◆ Task requirements:
Please filter the data down to the lines that include the word "will" and copy them.

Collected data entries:

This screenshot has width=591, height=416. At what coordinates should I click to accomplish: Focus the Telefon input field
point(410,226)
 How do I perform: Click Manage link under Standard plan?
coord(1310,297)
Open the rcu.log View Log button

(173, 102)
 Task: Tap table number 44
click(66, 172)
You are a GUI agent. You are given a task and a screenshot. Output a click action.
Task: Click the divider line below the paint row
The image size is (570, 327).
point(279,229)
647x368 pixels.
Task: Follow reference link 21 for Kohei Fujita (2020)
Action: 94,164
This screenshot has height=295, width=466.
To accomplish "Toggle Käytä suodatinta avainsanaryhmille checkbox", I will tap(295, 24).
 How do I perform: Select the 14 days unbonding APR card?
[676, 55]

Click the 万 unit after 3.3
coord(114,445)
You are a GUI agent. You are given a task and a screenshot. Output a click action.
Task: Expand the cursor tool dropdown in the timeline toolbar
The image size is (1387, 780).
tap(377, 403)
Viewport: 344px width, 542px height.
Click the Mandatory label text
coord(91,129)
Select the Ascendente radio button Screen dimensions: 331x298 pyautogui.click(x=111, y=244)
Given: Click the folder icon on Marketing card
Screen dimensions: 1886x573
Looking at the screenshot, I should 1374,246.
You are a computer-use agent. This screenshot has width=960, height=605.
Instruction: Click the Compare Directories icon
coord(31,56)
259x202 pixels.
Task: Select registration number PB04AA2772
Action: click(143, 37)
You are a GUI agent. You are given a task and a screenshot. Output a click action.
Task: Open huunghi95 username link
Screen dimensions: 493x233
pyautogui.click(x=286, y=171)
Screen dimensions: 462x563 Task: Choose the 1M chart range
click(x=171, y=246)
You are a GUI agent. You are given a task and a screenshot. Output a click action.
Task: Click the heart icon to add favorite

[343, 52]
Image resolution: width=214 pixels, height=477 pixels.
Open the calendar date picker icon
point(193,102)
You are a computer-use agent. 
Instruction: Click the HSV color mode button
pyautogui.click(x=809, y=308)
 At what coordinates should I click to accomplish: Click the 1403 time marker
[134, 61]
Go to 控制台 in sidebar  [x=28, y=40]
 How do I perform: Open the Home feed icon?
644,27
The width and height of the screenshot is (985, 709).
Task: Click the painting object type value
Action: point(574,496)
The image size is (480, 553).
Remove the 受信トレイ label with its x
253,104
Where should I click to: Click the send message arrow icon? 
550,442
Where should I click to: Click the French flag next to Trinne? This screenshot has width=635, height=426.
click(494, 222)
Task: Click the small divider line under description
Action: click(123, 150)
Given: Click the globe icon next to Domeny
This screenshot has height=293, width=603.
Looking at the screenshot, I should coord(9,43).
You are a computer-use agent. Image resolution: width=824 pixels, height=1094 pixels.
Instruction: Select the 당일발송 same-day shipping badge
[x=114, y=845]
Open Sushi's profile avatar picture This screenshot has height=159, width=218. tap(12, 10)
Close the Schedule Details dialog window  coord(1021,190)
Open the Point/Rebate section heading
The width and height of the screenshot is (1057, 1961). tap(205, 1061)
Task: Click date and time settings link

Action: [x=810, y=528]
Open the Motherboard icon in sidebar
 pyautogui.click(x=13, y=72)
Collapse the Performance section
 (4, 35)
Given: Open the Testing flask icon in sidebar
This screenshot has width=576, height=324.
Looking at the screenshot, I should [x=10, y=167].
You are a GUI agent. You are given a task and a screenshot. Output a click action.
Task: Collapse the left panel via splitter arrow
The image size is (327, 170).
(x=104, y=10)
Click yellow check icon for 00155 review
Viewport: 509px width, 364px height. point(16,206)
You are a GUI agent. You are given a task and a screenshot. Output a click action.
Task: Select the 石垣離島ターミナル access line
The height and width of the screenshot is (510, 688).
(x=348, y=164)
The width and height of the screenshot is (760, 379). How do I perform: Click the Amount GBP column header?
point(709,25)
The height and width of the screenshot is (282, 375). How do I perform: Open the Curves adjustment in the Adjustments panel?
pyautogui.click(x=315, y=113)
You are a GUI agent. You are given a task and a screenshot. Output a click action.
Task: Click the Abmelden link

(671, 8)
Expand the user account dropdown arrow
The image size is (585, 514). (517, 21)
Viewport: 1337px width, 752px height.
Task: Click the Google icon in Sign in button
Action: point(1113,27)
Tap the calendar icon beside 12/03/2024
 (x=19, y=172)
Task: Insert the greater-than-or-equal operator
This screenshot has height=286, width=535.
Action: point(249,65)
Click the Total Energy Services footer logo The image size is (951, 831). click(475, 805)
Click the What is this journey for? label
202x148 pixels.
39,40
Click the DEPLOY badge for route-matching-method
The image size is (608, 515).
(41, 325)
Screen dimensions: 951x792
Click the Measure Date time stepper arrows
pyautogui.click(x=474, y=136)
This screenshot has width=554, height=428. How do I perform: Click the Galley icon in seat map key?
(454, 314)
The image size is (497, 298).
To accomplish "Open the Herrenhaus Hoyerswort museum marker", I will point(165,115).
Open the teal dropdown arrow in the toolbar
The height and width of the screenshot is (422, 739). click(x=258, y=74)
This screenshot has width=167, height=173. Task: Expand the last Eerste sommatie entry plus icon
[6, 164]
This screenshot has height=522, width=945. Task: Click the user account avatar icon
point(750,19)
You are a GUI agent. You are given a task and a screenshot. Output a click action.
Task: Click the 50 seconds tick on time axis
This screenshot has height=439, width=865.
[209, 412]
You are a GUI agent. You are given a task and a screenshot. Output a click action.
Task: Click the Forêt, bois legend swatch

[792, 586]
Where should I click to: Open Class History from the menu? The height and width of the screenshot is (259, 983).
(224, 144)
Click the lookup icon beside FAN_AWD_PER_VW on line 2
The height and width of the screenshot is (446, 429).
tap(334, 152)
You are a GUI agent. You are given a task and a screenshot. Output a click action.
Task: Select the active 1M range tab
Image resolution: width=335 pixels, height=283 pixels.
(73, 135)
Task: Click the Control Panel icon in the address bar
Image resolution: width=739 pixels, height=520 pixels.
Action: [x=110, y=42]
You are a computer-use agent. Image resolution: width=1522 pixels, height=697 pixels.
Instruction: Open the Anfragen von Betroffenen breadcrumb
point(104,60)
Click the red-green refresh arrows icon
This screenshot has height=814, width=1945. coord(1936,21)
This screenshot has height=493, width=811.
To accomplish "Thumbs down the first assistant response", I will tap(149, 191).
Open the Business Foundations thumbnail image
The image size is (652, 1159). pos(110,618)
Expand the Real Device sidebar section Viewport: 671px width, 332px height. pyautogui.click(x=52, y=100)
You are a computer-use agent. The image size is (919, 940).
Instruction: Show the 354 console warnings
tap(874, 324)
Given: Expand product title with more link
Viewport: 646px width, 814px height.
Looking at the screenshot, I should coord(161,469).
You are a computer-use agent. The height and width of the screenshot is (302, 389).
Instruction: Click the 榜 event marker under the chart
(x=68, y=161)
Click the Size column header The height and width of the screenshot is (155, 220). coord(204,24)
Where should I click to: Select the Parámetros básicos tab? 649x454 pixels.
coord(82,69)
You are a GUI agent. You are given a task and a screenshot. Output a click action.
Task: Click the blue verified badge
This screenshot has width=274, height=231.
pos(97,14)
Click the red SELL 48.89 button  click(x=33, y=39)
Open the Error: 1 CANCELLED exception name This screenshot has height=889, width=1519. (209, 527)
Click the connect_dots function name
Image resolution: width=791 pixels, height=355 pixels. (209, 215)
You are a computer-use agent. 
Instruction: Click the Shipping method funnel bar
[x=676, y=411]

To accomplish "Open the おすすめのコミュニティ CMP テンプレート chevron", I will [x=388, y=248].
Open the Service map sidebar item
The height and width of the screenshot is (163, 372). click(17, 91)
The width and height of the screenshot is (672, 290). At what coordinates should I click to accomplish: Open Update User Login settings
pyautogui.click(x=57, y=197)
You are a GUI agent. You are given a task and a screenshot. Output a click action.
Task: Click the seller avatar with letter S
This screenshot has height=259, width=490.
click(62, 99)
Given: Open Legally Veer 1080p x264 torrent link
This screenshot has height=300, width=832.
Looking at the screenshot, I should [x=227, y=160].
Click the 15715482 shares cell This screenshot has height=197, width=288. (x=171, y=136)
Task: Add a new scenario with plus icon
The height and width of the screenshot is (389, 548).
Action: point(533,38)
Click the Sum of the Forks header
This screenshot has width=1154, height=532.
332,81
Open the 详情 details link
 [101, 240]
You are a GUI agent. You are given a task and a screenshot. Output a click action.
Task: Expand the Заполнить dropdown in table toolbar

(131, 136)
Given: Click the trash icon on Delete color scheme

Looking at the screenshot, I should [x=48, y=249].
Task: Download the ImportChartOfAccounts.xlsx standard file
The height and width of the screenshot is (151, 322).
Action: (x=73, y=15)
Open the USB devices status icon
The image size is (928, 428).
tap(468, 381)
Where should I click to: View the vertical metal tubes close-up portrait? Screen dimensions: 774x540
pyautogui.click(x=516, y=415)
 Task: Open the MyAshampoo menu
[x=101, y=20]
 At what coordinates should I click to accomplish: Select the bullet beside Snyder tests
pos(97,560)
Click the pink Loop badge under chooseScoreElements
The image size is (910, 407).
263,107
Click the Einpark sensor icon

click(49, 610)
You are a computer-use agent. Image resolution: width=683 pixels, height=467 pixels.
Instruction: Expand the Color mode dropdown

◆ Your solution:
To accomplish "Toggle Käytä suodatinta avainsanaryhmille checkbox", I will tap(295, 24).
To accomplish "Open the Herrenhaus Hoyerswort museum marker", I will point(165,115).
To accomplish "Thumbs down the first assistant response", I will tap(149, 191).
To accomplish "Open the おすすめのコミュニティ CMP テンプレート chevron", I will [x=388, y=248].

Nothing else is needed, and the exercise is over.